The 41st Regiment "Cordenons" () is a Surveillance and Target Acquisition unit of the Italian Army. Originally a field artillery regiment, the regiment is today a multi-arms unit operationally assigned to the Tactical Intelligence Brigade, which combines elements of the artillery and signal arms. The regiment is based in Sora in Lazio.

History

World War I 
In Ma7 1915 the 41st Field Artillery Regiment with three artillery groups was formed. In World War I the regiment fought on the Italian front. After the war the regiment was disbanded on 17 March 1919.

World War II 

The regiment was reformed on 15 September 1939 as 41st Artillery Regiment "Firenze" and assigned to the 41st Infantry Division "Firenze". In March 1941 the division was sent to Albania for the upcoming Axis-Invasion of Yugoslavia. After the invasion the division remained in Macedonia and Montenegro as occupation force. Following the announcement of the Armistice of Cassibile on 8 September 1943 the Firenze division attempted to retreat from Macedonia to Albania and by there over the Adriatic Sea to Southern Italy. As the division found its route of retreat blocked by German forces the division's commanding officer General Arnaldo Azzi negotiated with the Yugoslav partisans for the division to join the Albanian National Liberation Army. On 28 September 1943 the division was split into four brigade-sized Military Zone Commands, which operated alongside Yugoslav and Albanian partisans in the area from Qafa e Shtamës to Debar. For its service with the Yugoslav Partisans the regiment was awarded a Silver Medal of Military Valour.

Cold War 
On 1 May 1947 the 41st Anti-tank Field Artillery Regiment was formed in Florence and assigned to the Infantry Division "Folgore". In 1951 the regiment was renamed 41st Anti-tank Artillery Regiment and moved to Bassano del Grappa. On 10 April 1952 the regiment was reorganized as 41st Heavy Field Artillery Regiment and assigned to the V Army Corps. The regiment was based in Padua  and consisted of a regimental command, a command and services battery, one howitzer group equipped with M59 155mm towed howitzers and two howitzer groups equipped with M114 155mm towed howitzers.
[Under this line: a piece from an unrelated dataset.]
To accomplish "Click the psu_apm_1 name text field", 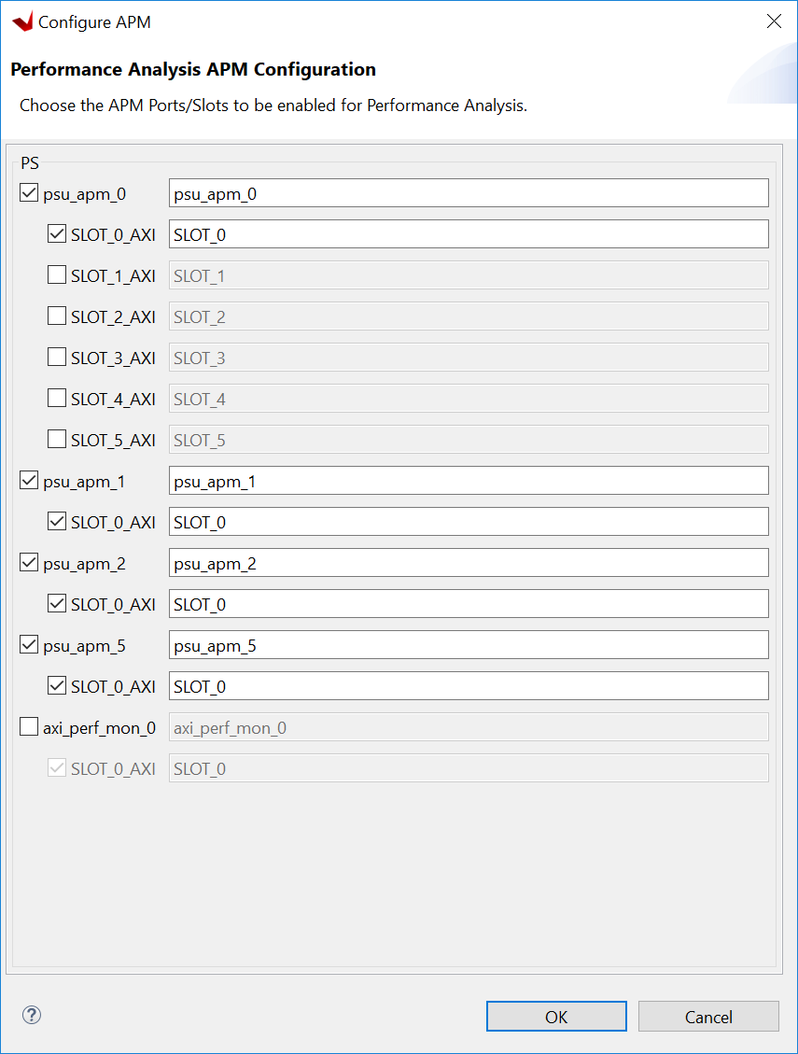I will pos(469,482).
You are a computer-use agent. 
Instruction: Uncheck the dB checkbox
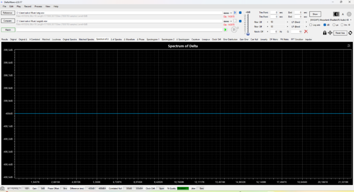click(x=324, y=25)
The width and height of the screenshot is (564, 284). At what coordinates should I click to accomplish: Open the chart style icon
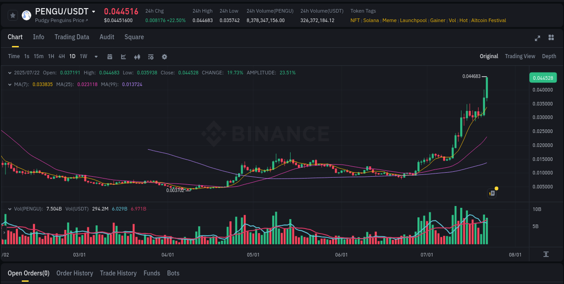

During the 1975 army reform the army disbanded the regimental level and newly independent battalions were granted for the first time their own flags. On 3 June 1976 the 41st Heavy Field Artillery Regiment was disbanded. On the same day the regiment's flags and traditions were assigned to the V Artillery Specialists Group in Cordenons, which was renamed 41st Artillery Specialists Group "Cordenons". The V Artillery Specialists Group had been formed on 1 June 1956 as artillery target acquisition group for the V Army Corps. In 1977 the Cordenons was transferred to the 3rd Missile Brigade "Aquileia" and moved on n 28 November 1977 to the city of Pordenone. At the time the group consisted of a group command, a command and services battery, a target acquisition battery and a remotely guided aircraft battery.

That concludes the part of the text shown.